* **ЗАДАНИЕ**:
Извлеките из приведенных ниже данных все строки, содержащие слово «agent», с учетом регистра.

####

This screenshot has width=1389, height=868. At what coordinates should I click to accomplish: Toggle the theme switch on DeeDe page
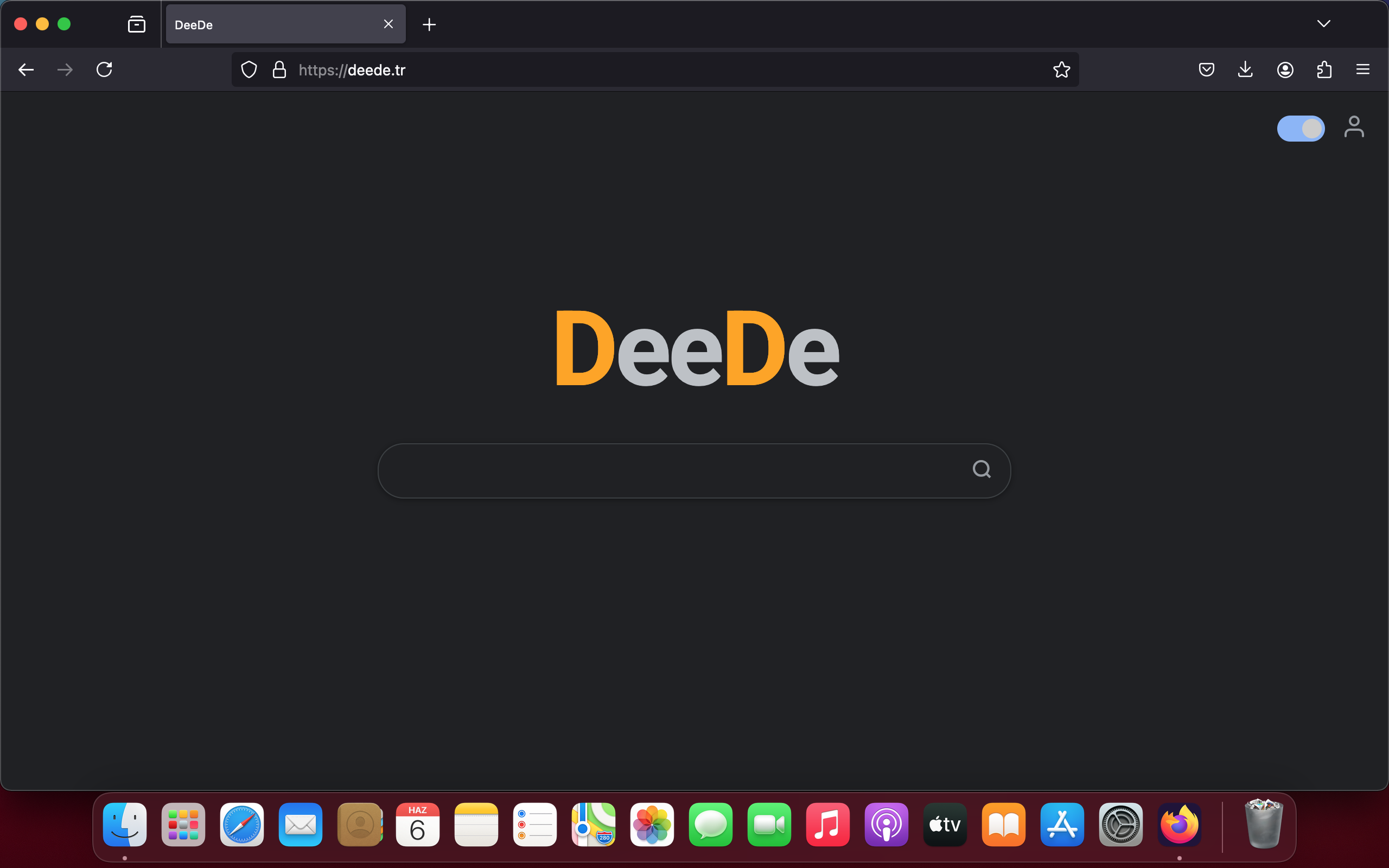(1300, 129)
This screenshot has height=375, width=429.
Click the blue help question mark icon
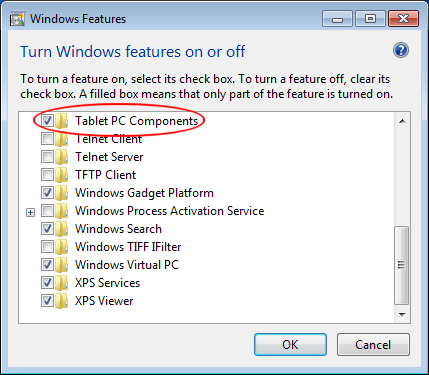click(x=401, y=51)
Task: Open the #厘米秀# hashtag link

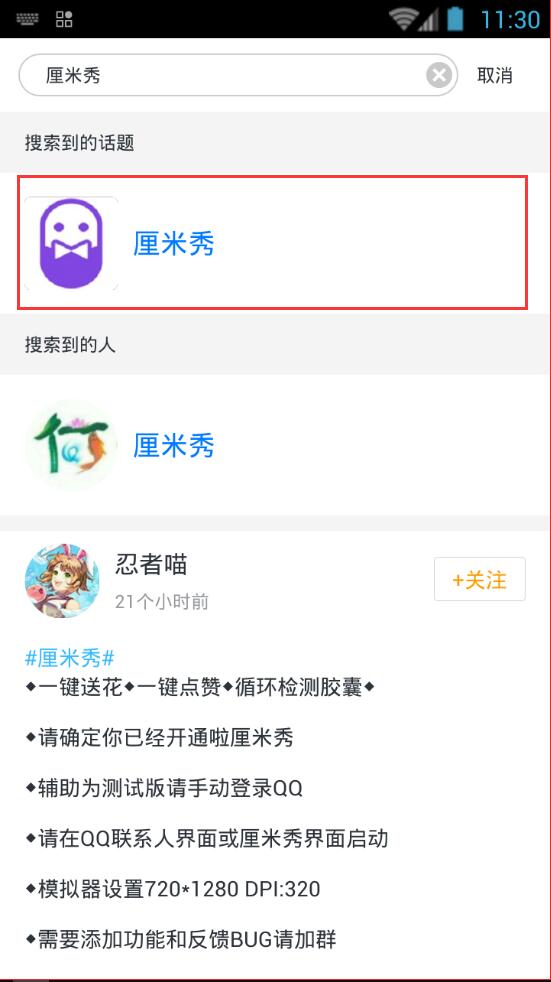Action: click(70, 658)
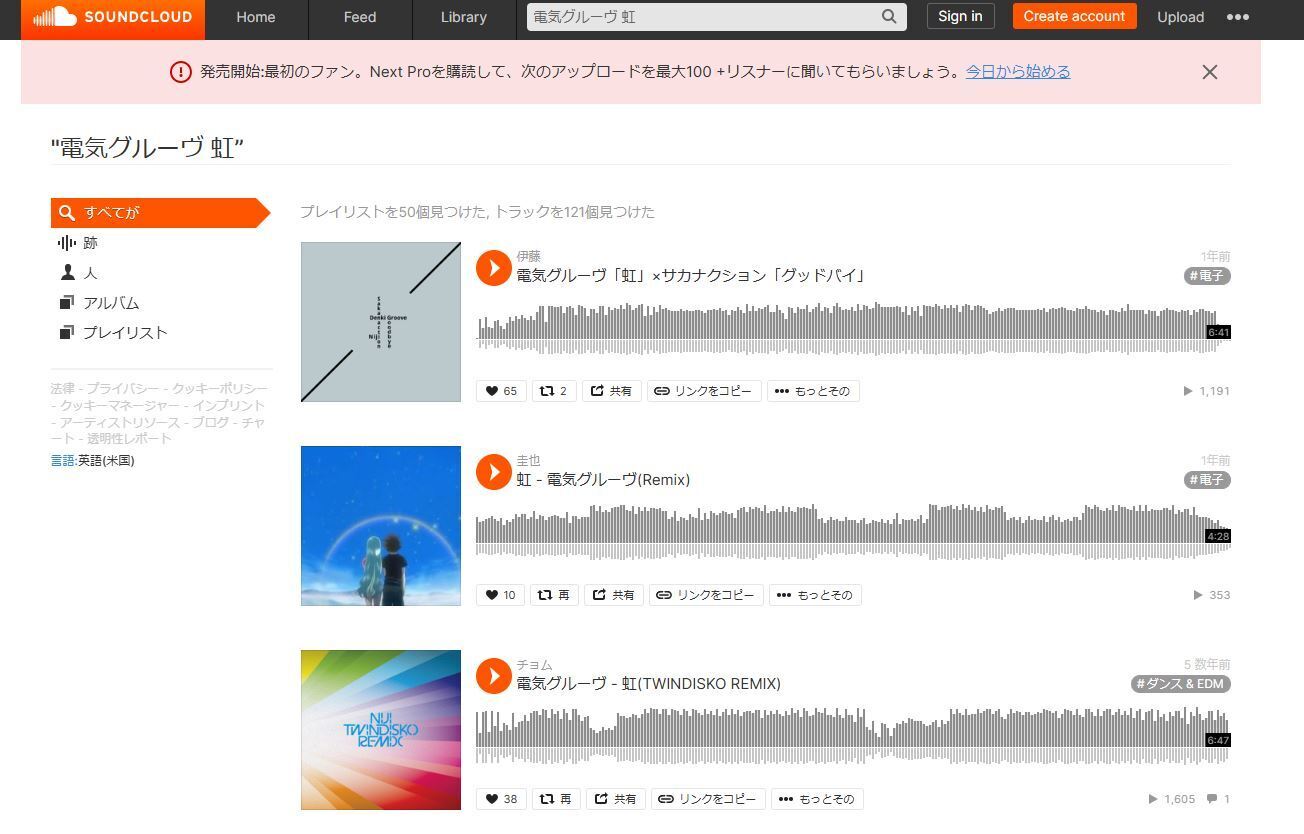Play the TWINDISKO REMIX track
The width and height of the screenshot is (1304, 834).
click(x=494, y=675)
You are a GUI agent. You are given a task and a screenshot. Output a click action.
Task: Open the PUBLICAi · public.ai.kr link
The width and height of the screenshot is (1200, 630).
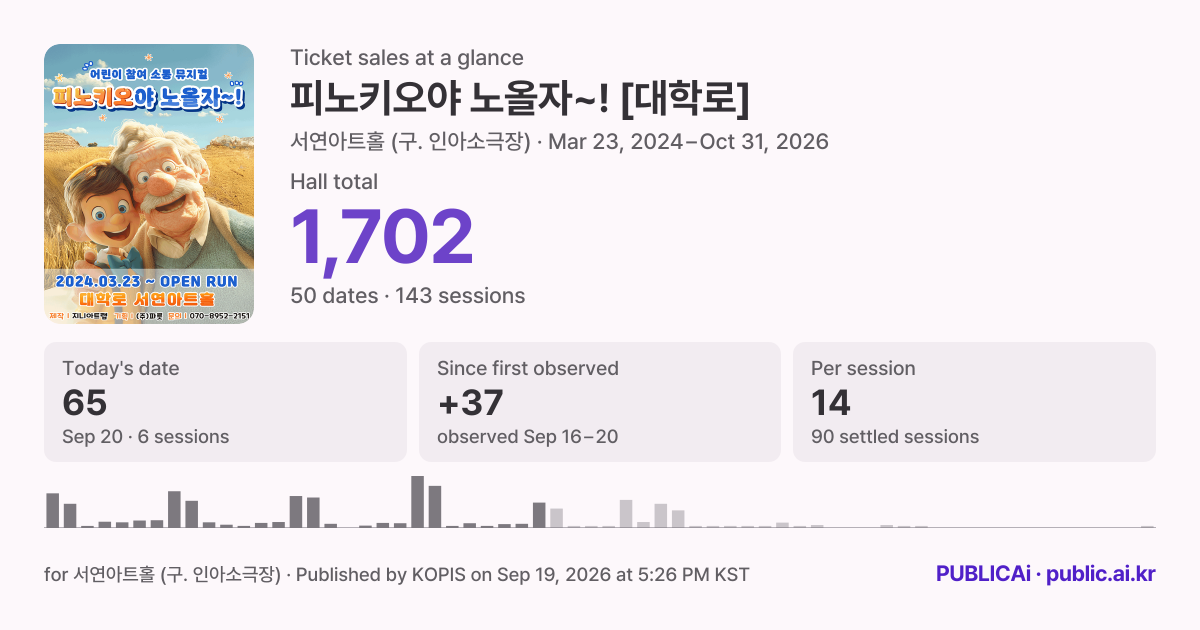pyautogui.click(x=1045, y=574)
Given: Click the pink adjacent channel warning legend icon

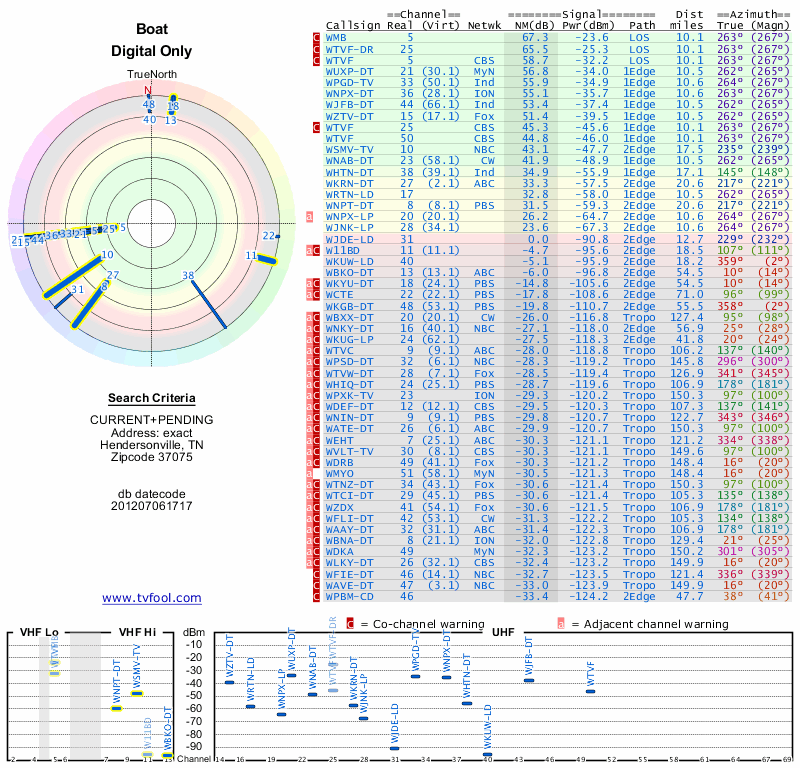Looking at the screenshot, I should tap(561, 624).
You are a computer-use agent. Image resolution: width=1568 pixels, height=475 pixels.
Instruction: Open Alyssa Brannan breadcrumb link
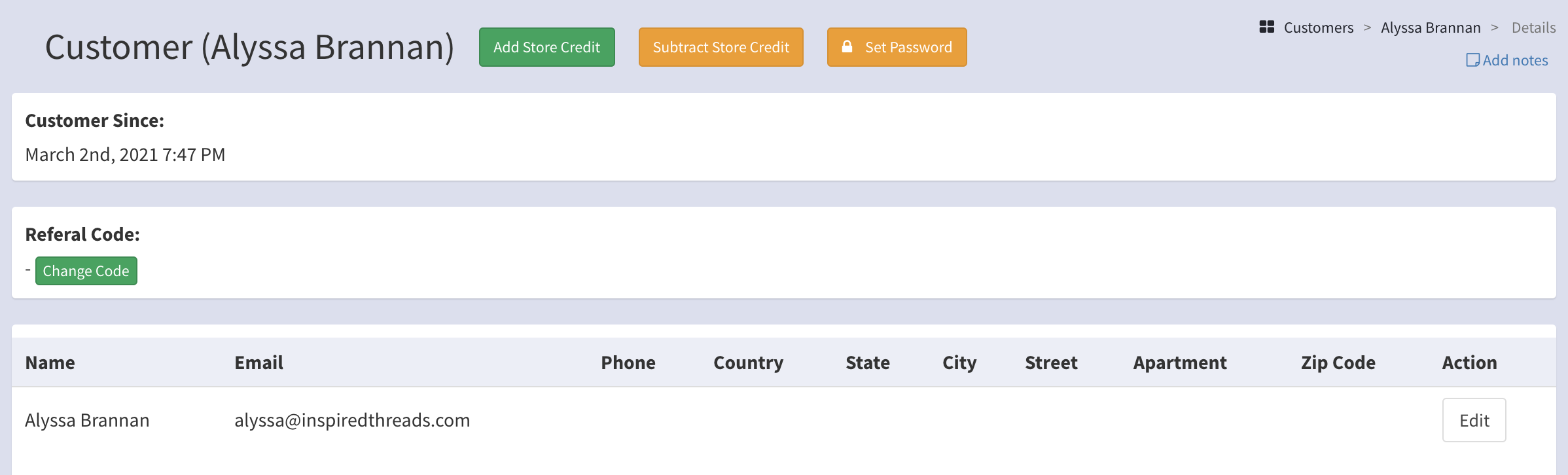1431,27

####

* **РЕЗУЛЬТАТ ЗАДАНИЯ**:
You are a GUI agent. You are given a task and a screenshot. Output a click action.
You are a computer-use agent. Image resolution: width=1568 pixels, height=475 pixels.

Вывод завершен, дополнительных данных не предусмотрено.